■ **REQUIREMENT**
Below is a listing; repeat exactly the lines from the one containing "Where should I click to: Click the reset" to the one containing "Given: Open the vertical", both included.

■ **RECORD EXCERPTS**

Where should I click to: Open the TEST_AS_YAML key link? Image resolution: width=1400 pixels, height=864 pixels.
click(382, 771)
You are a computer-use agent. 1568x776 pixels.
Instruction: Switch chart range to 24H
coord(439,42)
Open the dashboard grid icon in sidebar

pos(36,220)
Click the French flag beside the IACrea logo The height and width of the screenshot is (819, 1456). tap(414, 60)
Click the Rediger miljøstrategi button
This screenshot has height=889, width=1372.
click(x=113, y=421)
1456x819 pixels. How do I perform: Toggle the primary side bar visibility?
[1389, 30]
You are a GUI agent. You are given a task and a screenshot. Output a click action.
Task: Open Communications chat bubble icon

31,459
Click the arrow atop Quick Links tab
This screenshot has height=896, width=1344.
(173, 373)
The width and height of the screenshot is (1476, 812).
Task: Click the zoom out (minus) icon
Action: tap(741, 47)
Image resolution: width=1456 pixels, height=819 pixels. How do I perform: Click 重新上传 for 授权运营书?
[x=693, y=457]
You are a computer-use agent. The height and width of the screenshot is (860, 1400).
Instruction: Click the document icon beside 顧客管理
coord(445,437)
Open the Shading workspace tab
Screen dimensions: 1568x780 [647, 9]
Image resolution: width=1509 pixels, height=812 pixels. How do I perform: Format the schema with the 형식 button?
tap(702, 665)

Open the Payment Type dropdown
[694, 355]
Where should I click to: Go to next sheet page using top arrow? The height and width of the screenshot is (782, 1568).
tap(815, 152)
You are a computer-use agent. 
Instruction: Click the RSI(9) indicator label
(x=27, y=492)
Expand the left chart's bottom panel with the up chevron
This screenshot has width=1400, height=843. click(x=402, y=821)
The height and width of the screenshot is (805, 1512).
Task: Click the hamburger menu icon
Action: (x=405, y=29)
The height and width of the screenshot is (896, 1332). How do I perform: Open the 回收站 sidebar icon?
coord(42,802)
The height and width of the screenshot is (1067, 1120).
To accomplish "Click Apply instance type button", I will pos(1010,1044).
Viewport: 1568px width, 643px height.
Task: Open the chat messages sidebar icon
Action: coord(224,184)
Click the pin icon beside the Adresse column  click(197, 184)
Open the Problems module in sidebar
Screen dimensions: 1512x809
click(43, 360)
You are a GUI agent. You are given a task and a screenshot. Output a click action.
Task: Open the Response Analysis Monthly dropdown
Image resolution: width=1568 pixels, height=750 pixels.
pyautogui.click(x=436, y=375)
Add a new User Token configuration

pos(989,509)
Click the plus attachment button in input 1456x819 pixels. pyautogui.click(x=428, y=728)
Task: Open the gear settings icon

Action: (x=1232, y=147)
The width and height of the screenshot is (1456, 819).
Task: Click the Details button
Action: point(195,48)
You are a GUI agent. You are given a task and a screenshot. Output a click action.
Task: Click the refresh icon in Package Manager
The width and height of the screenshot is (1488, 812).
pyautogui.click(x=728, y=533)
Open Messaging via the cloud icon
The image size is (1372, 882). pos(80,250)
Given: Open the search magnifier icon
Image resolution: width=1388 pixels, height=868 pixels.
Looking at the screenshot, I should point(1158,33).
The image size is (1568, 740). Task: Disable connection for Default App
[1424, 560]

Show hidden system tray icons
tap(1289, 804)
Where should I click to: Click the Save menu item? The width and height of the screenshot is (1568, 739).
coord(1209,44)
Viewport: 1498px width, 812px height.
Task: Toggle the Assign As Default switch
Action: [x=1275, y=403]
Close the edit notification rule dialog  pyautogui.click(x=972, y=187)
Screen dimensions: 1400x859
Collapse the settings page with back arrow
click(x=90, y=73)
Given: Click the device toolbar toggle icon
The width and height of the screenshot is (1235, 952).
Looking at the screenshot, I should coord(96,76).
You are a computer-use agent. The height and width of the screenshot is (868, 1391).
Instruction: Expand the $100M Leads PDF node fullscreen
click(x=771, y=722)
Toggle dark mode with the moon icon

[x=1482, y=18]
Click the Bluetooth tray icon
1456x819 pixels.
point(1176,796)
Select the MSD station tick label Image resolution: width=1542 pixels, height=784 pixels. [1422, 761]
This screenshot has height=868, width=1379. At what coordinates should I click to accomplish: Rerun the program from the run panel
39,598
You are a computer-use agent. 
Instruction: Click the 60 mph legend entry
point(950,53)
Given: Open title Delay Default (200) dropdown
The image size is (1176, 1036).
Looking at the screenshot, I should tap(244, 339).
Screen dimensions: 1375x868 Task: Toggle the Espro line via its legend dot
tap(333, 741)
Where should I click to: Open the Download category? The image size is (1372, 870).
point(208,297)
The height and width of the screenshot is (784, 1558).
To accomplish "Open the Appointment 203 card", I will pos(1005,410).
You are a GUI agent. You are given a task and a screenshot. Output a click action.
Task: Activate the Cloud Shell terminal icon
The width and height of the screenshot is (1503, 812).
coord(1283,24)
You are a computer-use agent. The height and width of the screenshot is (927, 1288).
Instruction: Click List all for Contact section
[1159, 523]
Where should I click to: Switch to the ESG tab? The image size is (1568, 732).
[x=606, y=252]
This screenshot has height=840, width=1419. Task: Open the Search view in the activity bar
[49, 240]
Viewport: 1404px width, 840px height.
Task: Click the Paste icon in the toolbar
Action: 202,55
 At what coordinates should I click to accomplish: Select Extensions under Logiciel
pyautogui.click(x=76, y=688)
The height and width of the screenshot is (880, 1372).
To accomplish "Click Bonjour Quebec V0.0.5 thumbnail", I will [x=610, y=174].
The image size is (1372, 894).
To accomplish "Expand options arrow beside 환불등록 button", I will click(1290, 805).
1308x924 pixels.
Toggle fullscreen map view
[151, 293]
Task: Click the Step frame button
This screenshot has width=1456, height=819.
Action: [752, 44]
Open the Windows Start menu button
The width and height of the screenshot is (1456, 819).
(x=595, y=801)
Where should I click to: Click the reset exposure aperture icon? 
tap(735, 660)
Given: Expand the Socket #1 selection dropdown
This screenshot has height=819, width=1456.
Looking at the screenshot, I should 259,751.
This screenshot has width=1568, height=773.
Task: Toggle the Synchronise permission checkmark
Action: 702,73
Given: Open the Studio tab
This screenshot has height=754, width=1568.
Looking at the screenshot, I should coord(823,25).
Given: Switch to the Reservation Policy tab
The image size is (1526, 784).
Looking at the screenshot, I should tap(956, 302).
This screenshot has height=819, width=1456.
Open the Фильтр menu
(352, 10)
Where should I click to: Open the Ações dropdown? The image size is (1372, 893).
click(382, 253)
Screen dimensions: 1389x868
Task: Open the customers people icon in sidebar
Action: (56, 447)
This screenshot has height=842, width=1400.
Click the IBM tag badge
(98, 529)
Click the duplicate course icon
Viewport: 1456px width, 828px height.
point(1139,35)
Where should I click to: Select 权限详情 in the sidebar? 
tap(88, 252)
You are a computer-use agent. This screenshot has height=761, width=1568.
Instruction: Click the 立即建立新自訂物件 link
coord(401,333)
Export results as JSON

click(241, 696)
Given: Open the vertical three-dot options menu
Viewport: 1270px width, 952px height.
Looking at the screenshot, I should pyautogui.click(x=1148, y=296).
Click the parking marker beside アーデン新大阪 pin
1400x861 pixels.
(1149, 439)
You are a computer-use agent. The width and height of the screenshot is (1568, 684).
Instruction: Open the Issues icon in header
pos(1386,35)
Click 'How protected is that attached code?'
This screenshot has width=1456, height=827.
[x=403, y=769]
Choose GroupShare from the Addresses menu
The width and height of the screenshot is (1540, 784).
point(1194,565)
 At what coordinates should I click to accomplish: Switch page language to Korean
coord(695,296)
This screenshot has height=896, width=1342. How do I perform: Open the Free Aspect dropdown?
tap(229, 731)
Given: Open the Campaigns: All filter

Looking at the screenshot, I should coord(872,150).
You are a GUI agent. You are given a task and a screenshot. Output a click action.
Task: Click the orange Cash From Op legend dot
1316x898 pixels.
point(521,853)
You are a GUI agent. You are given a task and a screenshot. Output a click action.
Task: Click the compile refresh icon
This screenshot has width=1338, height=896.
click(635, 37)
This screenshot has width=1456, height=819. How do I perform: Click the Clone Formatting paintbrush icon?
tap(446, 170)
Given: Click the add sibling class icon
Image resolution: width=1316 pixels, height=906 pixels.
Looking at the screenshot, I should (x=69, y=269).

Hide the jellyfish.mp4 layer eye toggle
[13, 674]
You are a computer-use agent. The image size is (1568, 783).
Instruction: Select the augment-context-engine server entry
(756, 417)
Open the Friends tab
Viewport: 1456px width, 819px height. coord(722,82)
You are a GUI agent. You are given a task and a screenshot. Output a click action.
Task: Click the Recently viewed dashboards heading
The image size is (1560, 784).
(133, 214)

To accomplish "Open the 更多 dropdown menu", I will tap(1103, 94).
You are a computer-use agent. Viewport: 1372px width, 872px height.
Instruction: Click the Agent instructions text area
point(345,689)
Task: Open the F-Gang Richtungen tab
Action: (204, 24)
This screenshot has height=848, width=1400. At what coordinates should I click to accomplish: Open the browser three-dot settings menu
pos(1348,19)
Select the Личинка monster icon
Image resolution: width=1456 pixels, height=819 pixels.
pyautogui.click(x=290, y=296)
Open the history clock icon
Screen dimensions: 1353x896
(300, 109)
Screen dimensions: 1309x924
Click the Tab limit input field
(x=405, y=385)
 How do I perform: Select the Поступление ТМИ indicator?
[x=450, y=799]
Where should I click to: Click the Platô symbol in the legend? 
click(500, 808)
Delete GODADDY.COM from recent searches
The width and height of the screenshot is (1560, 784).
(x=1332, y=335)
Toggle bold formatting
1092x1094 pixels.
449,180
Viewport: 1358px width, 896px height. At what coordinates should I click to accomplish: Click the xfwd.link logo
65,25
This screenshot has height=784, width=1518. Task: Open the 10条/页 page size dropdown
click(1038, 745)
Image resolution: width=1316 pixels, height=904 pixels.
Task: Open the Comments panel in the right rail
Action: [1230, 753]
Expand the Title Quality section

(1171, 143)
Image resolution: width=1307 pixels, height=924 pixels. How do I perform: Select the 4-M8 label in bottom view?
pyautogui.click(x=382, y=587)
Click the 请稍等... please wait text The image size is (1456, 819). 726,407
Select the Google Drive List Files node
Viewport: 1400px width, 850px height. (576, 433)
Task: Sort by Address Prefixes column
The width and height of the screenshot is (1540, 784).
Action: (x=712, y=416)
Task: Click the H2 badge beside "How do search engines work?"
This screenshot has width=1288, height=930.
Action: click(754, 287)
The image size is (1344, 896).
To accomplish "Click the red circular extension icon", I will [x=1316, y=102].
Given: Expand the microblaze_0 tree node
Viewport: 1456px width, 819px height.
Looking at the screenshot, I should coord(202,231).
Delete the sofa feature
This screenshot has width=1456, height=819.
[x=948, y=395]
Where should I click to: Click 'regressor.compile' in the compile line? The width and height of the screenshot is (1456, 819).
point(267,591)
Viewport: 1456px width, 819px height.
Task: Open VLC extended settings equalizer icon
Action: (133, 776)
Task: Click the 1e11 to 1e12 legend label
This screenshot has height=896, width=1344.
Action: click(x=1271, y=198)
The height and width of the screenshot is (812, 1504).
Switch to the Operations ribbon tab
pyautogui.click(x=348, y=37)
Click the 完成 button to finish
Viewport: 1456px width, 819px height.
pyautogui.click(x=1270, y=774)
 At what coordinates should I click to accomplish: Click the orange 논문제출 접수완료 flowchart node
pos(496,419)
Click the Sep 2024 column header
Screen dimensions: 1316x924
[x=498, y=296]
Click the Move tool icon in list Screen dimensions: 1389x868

■ **WRITTEN ANSWER**
Where should I click to: Click the reset exposure aperture icon? 
tap(735, 660)
Given: Expand the Socket #1 selection dropdown
This screenshot has height=819, width=1456.
Looking at the screenshot, I should 259,751.
This screenshot has width=1568, height=773.
Task: Toggle the Synchronise permission checkmark
Action: 702,73
Given: Open the Studio tab
This screenshot has height=754, width=1568.
Looking at the screenshot, I should coord(823,25).
Given: Switch to the Reservation Policy tab
The image size is (1526, 784).
Looking at the screenshot, I should tap(956, 302).
This screenshot has height=819, width=1456.
Open the Фильтр menu
(352, 10)
Where should I click to: Open the Ações dropdown? The image size is (1372, 893).
click(382, 253)
Screen dimensions: 1389x868
Task: Open the customers people icon in sidebar
Action: (56, 447)
This screenshot has height=842, width=1400.
Click the IBM tag badge
(98, 529)
Click the duplicate course icon
Viewport: 1456px width, 828px height.
point(1139,35)
Where should I click to: Select 权限详情 in the sidebar? 
tap(88, 252)
You are a computer-use agent. This screenshot has height=761, width=1568.
Instruction: Click the 立即建立新自訂物件 link
coord(401,333)
Export results as JSON

click(241, 696)
Given: Open the vertical three-dot options menu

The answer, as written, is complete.